Collect all lines from the listing that include the string "computer".

(DATA SUPPLIED Opens)

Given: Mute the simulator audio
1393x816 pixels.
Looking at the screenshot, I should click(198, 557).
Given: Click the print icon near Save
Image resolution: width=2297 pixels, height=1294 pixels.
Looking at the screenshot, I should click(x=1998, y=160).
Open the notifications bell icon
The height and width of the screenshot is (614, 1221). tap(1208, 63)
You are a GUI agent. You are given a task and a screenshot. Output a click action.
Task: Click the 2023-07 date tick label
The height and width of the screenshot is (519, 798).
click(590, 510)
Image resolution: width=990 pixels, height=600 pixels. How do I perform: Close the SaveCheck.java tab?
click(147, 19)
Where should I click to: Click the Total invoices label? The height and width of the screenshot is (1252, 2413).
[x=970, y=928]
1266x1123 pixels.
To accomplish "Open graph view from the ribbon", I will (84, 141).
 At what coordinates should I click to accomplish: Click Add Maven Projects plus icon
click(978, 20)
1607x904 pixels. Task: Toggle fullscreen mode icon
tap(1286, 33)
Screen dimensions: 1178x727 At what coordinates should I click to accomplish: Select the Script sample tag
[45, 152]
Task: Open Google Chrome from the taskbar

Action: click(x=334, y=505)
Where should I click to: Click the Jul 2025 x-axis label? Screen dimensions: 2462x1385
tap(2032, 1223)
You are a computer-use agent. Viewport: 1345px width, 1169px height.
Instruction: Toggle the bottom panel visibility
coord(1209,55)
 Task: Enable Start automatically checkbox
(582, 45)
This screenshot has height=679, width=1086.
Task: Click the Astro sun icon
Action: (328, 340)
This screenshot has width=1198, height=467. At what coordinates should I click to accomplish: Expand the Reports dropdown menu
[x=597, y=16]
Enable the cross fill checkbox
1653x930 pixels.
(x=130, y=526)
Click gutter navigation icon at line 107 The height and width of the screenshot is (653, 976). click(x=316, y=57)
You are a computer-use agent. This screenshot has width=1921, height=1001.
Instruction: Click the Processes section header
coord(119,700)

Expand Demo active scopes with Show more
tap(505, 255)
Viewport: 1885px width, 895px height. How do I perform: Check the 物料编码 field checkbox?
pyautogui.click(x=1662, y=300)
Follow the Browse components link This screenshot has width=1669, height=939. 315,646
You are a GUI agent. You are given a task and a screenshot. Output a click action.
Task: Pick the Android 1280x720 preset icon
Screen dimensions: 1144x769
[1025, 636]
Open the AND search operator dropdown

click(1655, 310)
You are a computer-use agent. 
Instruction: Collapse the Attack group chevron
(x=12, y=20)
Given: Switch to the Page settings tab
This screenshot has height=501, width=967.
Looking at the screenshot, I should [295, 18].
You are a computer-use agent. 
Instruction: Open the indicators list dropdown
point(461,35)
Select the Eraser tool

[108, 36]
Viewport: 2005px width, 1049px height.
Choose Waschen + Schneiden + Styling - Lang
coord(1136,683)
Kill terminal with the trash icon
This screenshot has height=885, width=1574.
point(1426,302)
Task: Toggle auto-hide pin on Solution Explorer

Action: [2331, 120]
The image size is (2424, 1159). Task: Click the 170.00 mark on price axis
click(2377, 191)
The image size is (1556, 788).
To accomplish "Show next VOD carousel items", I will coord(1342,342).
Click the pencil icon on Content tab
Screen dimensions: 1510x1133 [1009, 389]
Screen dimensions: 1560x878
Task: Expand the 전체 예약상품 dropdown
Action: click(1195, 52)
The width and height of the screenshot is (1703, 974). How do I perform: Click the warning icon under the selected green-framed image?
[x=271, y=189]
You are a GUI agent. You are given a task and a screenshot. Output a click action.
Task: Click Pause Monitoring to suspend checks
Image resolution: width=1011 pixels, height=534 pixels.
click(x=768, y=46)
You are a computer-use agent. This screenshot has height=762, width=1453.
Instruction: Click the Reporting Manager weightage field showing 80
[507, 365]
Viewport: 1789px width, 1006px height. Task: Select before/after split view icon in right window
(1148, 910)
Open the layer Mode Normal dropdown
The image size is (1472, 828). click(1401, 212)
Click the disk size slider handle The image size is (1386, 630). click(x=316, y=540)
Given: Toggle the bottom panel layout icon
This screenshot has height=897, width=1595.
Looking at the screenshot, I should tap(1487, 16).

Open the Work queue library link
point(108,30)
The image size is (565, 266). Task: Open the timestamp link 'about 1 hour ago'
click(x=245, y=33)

(DATA SUPPLIED Closes)

TASK RESPONSE:
You are a computer-use agent. Viewport: 1345px width, 1169px height.
You are a computer-use agent. This screenshot has width=1921, height=1001.
You are a computer-use agent. 
You are a computer-use agent. 
You are a computer-use agent. This screenshot has height=762, width=1453.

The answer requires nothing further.